Engineering pollinator phenotypes: Consequences of induced size variation on adult morphology and flight performance metrics in the solitary bee, Osmia lignaria

Wednesday, November 18, 2015: 3:37 PM
212 AB (Convention Center)
Maxwell Baldwin , Department of Biological Sciences, North Dakota State University, Fargo, ND
Bryan Helm , Biological Sciences, North Dakota State University, Fargo, ND
George D. Yocum , Insect Genetics and Biochemistry, USDA, Agricultural Research Service, Biosciences Research Laboratory (BRL), Fargo, ND
Joseph P. Rinehart , Insect Genetics & Biochemistry Research, USDA, Agricultural Research Service, Biosciences Research Laboratory (BRL), Fargo, ND
Julia Bowsher , Biological Sciences, North Dakota State University, Fargo, ND
Kendra Greenlee , Biological Sciences, North Dakota State University, Fargo, ND
Body size is an important trait because it strongly correlates with morphology, performance, and fitness. In insects, the body size model argues that adult size is determined during the larval stage by the mechanisms regulating growth rate and the duration of growth. Though explicit links have been drawn between larval growth and adult size variation, few studies have examined how changes in size affect adult morphology and performance. In this study, we asked how altering larval growth impacts adult morphology and performance in the solitary bee pollinator, Osmia lignaria. We manipulated the duration of larval growth by the altering food provisions during larval development. This induced twice the variation in body size as is observed in natural populations with more than a 10-fold difference between smallest and largest adult bees. The impact of altered larval development on adult morphology was evaluated by examining allometric relationships between body size and head, thorax, and abdominal masses. We also examined how flight morphometrics varied with body size by evaluating wing loading and a flight power index.

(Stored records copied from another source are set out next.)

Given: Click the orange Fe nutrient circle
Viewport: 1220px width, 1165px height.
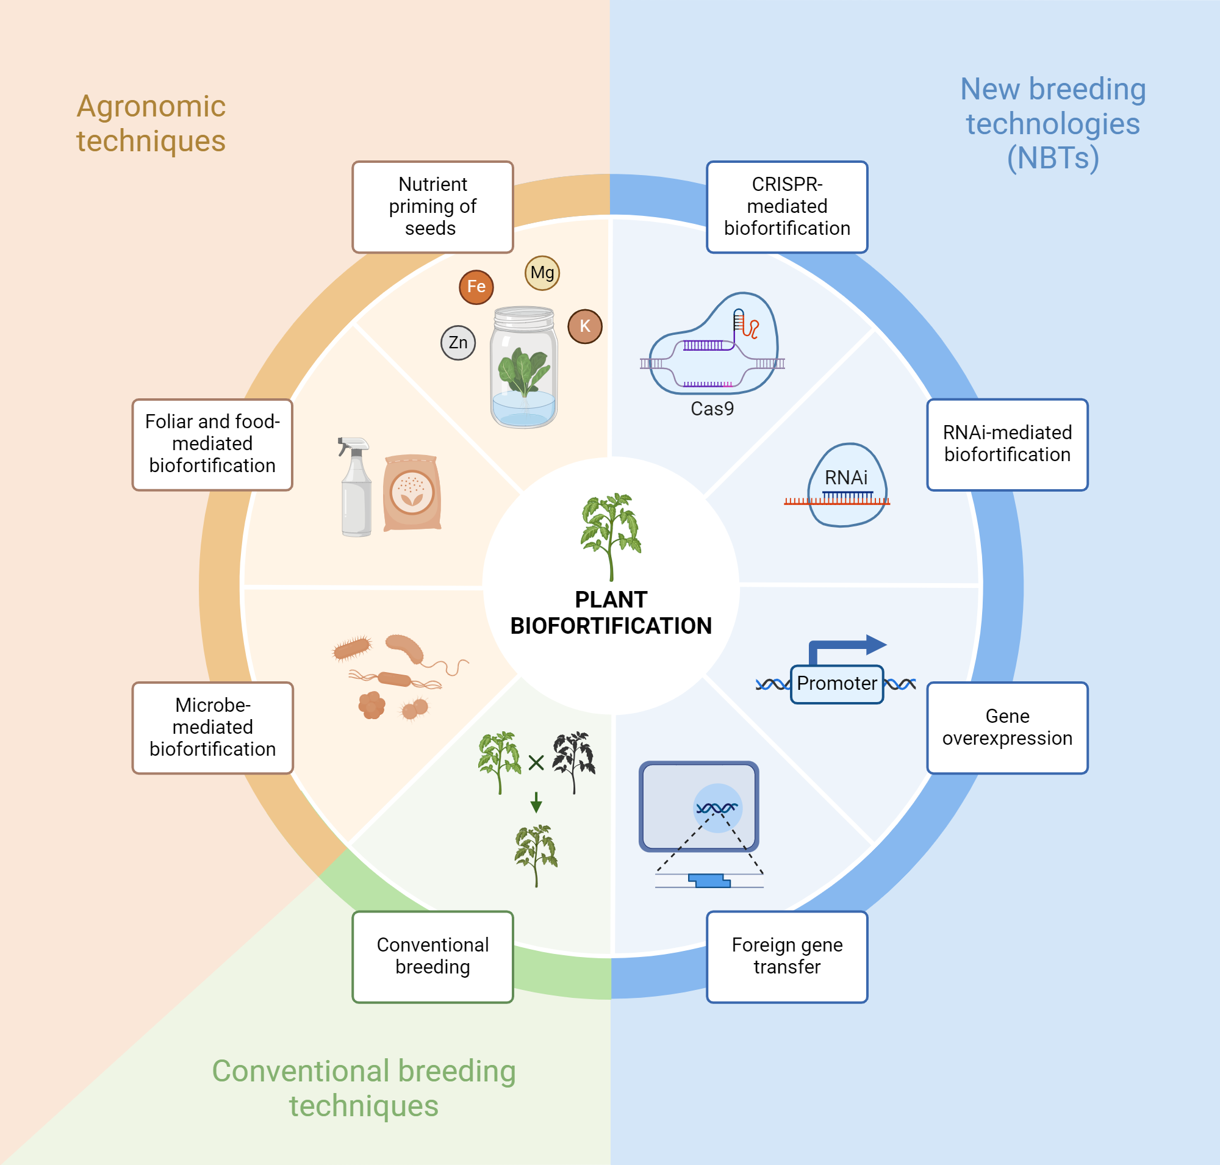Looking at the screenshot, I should point(476,287).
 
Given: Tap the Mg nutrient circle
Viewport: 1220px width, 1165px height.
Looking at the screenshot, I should point(542,273).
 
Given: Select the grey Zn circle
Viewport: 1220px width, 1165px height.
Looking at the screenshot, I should point(458,343).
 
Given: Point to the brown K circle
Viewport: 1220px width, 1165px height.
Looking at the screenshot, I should point(584,326).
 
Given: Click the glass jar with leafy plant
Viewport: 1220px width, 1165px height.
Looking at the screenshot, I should point(523,368).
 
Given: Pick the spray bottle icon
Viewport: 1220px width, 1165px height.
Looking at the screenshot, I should point(355,487).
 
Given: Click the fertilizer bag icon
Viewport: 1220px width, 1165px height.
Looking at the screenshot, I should point(412,492).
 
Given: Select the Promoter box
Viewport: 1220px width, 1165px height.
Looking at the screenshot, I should point(836,684).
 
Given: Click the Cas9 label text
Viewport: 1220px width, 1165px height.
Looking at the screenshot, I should point(712,409).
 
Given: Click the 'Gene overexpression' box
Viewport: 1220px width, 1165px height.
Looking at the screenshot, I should point(1006,727).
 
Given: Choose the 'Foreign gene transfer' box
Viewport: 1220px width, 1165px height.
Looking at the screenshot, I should point(786,956).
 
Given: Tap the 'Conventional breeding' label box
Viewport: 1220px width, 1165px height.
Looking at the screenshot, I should point(432,956).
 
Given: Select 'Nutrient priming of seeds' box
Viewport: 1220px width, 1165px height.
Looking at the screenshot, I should point(432,207).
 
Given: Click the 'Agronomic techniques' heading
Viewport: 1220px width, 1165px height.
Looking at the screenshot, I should point(151,123).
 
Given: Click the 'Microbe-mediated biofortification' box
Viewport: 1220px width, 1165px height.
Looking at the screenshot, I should point(212,727).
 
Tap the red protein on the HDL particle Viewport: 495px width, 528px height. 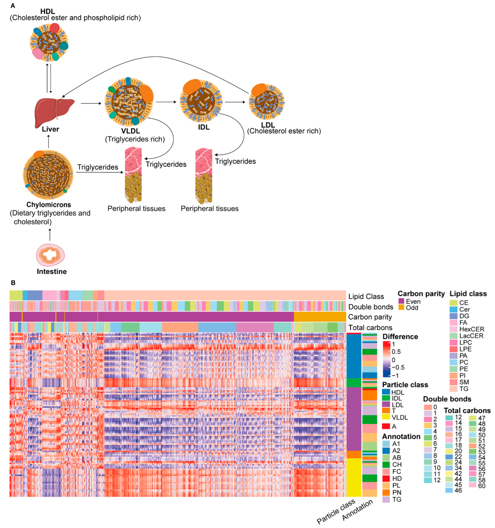pos(55,28)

O. lignaria thoraces increased hypermetrically with body mass, but head and abdomens increased isometrically. Wing loading decreased with increasing adult mass, suggesting that flight was more energetically demanding in larger bees; however, the flight power index remained similar across different body sizes, indicating that increased thoracic investment offset challenges in flight for larger bees. These scaling relationships are consistent with the ecology of O. lignaria because reproductive performance is limited provisioning of nests rather than egg production.